→ TEXTE FOURNI
------------------------------

Sur ce sujet, nous nous coordonnons avec Declan Robinson (Pitch manager de l’AS Monaco et du Cercle Brugge) pour garantir un rendu optimal à la hauteur des exigences attendus. Néanmoins, nous restons deux entités distinctes, avec des équipes distinctes.

 

A quelles problématiques dois-tu faire face à Bruges ?

La météo reste un des facteurs les plus problématiques, notamment la forte pluviométrie qui n’est pas un mythe ! On se doit d’offrir en tout temps les meilleures conditions de jeu pour toutes les équipes. On développe des méthodes de travail et des plans d’actions spécifiques (bâches contre le gel, aération du sol…) pour chaque type de météo. C’est très motivant et satisfaisant pour mon équipe de réussir à combler les exigences du club, tout en s’adaptant au climat parfois capricieux.

Quel regard portes-tu sur la filière française ? Et notamment sur les problèmes de recrutement/formation ?

------------------------------

→ SECTION DES DONNÉES
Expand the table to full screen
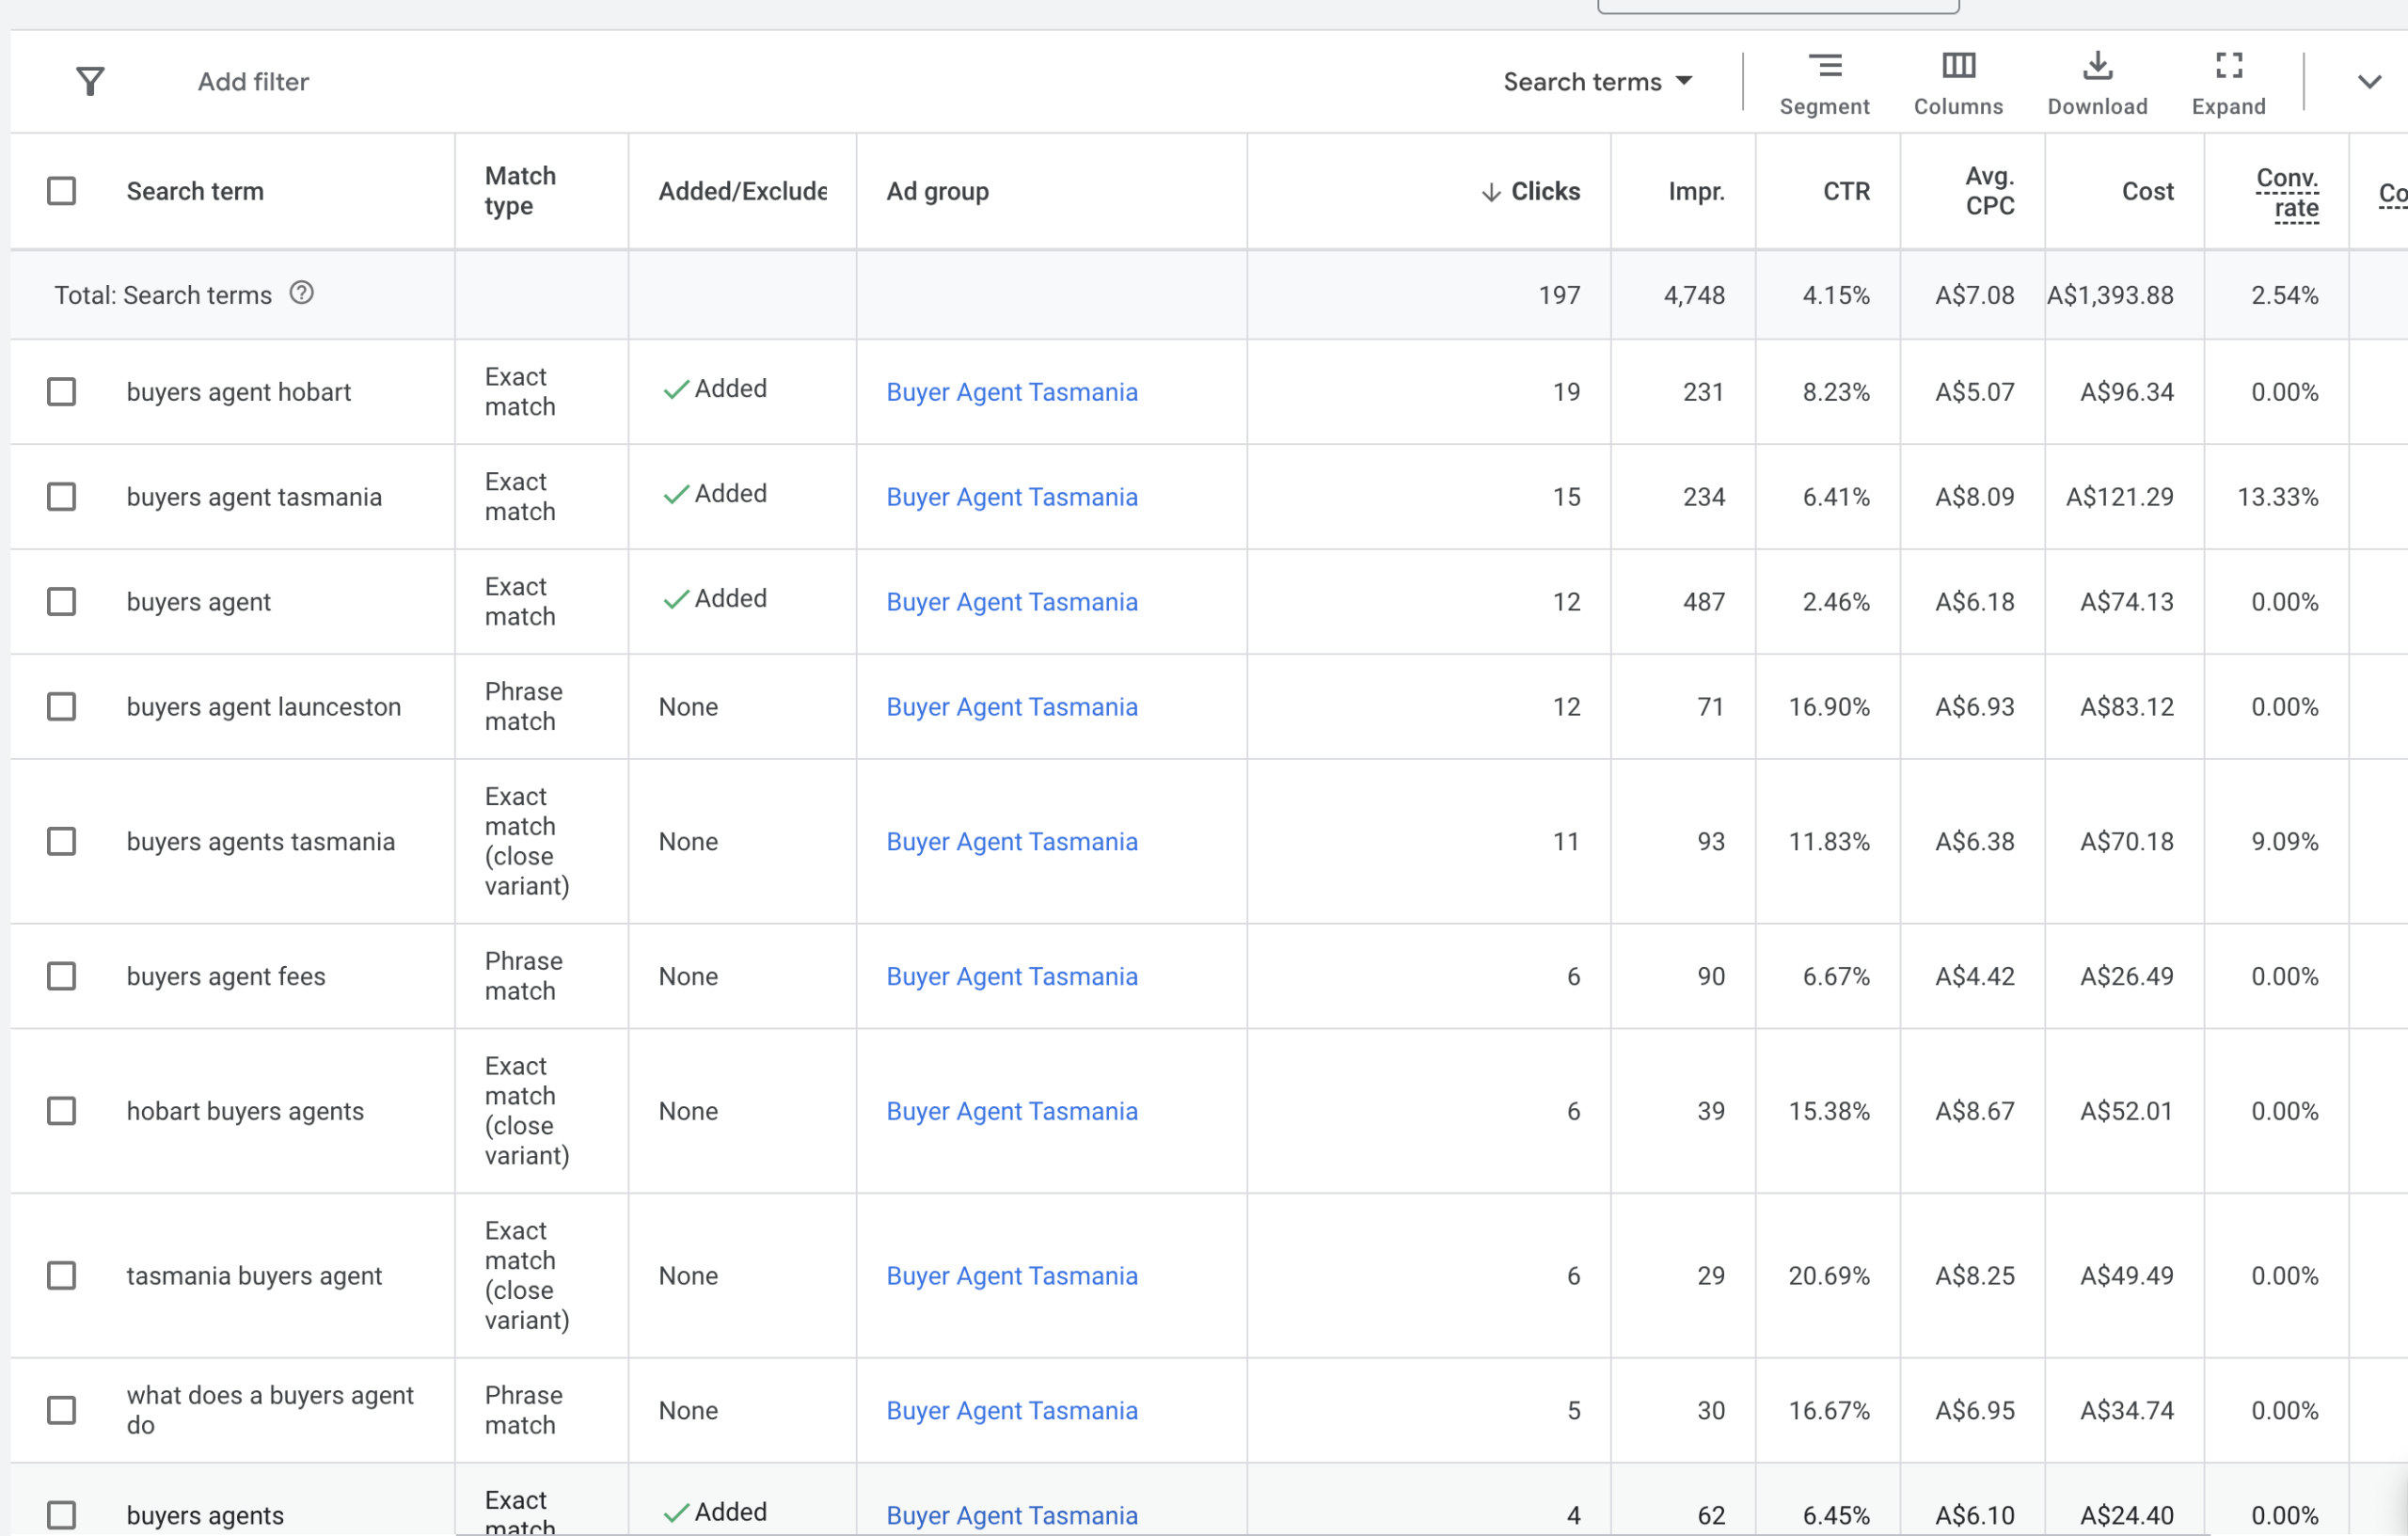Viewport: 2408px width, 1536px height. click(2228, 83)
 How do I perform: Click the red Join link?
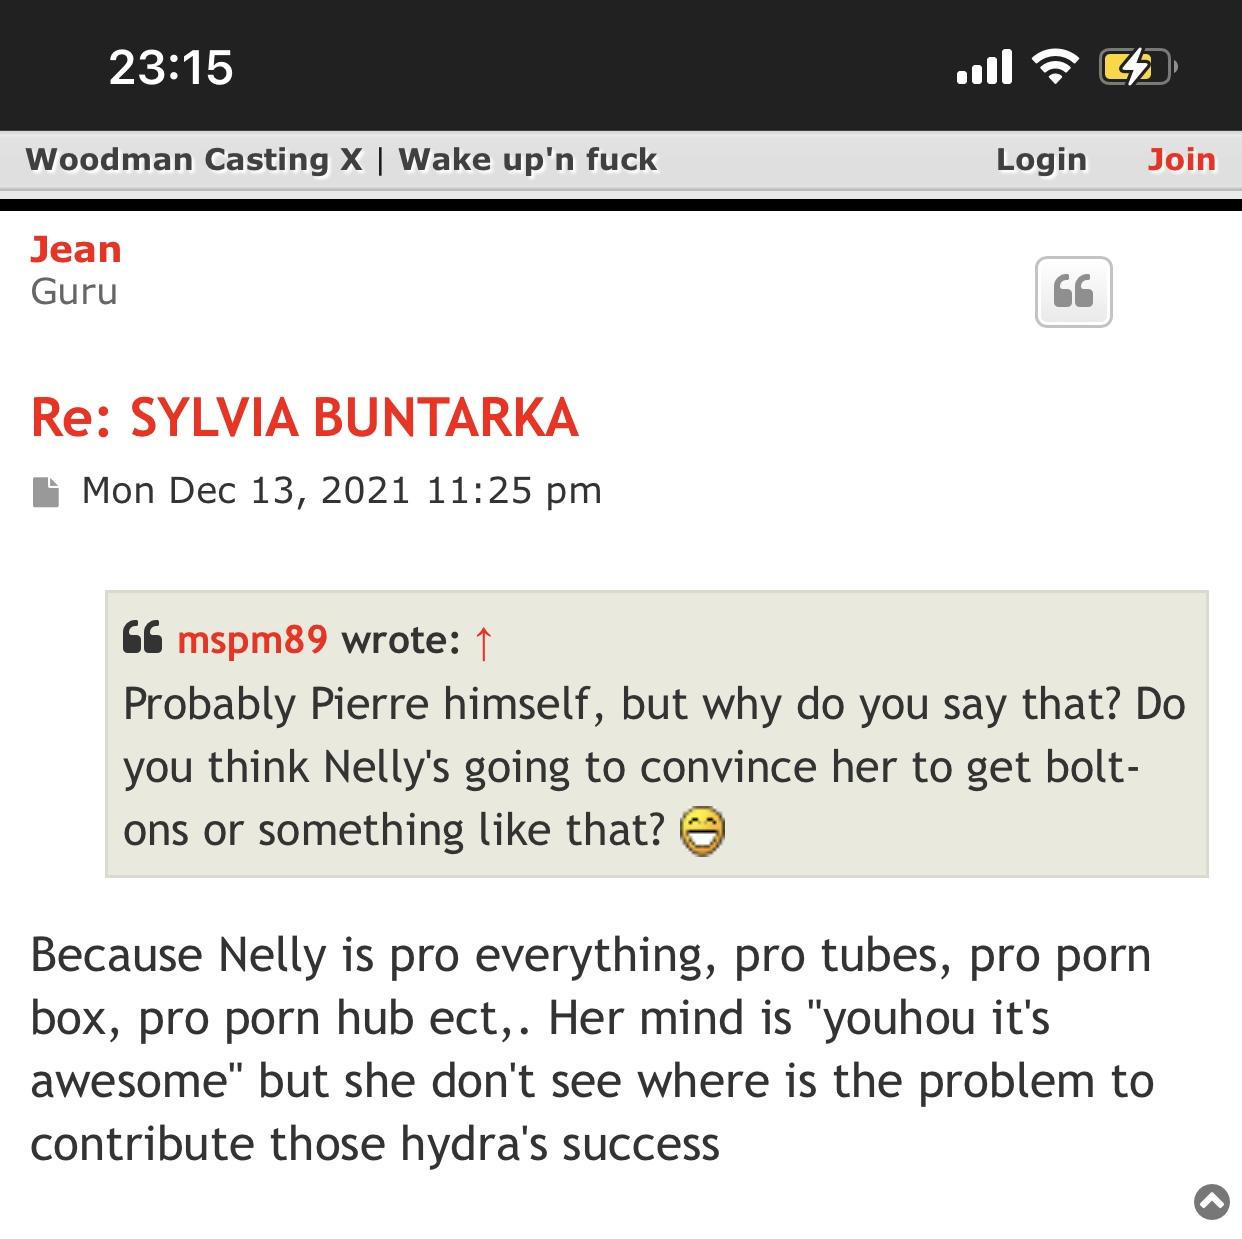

------------------------------

→ À FAIRE
D'après le texte fourni, quel poste occupe Declan Robinson ? Les lignes n'ont ici aucune importance.

→ LA RÉPONSE
Il est Pitch manager de l'AS Monaco et du Cercle Brugge.